The 2019 United States hepatitis A outbreak was an occurrence of several declared outbreaks of the disease, hepatitis A, in locations in the United States including substantial instances in the states of Kentucky, Mississippi, Florida, and the city of Philadelphia, Pennsylvania, as well as an isolated food-related occurrence in New Jersey. As of October 2019, over 26,000 cases and 268 deaths were reported, with the largest number occurring in Kentucky, with over 4,000 cases.

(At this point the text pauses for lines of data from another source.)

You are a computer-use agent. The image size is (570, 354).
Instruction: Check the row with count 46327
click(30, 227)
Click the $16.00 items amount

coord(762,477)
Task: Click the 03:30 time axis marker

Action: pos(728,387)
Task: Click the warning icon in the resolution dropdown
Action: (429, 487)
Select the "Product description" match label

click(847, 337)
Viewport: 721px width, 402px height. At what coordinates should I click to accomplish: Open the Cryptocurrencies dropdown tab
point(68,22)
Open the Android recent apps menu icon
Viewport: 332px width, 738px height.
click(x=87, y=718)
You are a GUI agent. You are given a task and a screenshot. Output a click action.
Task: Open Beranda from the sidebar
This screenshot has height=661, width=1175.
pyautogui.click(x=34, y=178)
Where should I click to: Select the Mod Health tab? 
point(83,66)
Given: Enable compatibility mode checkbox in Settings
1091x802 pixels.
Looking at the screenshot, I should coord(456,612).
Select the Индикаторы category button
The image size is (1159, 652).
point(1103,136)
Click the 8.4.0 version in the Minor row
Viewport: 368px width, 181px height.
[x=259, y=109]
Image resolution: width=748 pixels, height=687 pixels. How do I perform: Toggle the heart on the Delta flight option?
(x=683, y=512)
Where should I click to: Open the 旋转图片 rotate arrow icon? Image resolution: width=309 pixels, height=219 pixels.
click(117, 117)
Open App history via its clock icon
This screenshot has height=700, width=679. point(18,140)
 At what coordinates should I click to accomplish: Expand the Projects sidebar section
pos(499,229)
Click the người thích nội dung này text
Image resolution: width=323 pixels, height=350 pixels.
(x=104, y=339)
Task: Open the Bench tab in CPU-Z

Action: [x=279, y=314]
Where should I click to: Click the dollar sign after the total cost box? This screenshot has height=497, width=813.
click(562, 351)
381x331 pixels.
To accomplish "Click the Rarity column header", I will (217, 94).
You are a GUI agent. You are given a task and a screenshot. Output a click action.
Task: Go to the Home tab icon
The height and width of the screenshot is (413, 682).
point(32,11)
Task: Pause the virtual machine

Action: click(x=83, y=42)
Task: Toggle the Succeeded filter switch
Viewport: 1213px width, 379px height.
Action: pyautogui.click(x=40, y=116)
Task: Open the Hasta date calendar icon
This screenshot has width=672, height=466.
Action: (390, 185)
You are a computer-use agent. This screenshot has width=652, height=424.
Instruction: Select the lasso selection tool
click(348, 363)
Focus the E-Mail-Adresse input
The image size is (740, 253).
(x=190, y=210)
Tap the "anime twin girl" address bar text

The U.S. Centers for Disease Control and Prevention identified the outbreak as a continuation in a rise in the number of hepatitis A cases beginning in 2016. According to the CDC:

The outbreak has been worst in areas with high incidence of drug use, poor sanitation, and homelessness. Countermeasures to the outbreak have included vaccination campaigns at both state and federal levels.

On August 1, 2019, the Philadelphia Department of Health declared the hepatitis A outbreak to be a public health emergency, advising persons at risk to be vaccinated for the disease, and offering free vaccinations for those in contact with infected persons.

Florida Lieutenant Governor Jeanette Núñez tweeted "We urge vaccination and stress the importance of washing your hands regularly".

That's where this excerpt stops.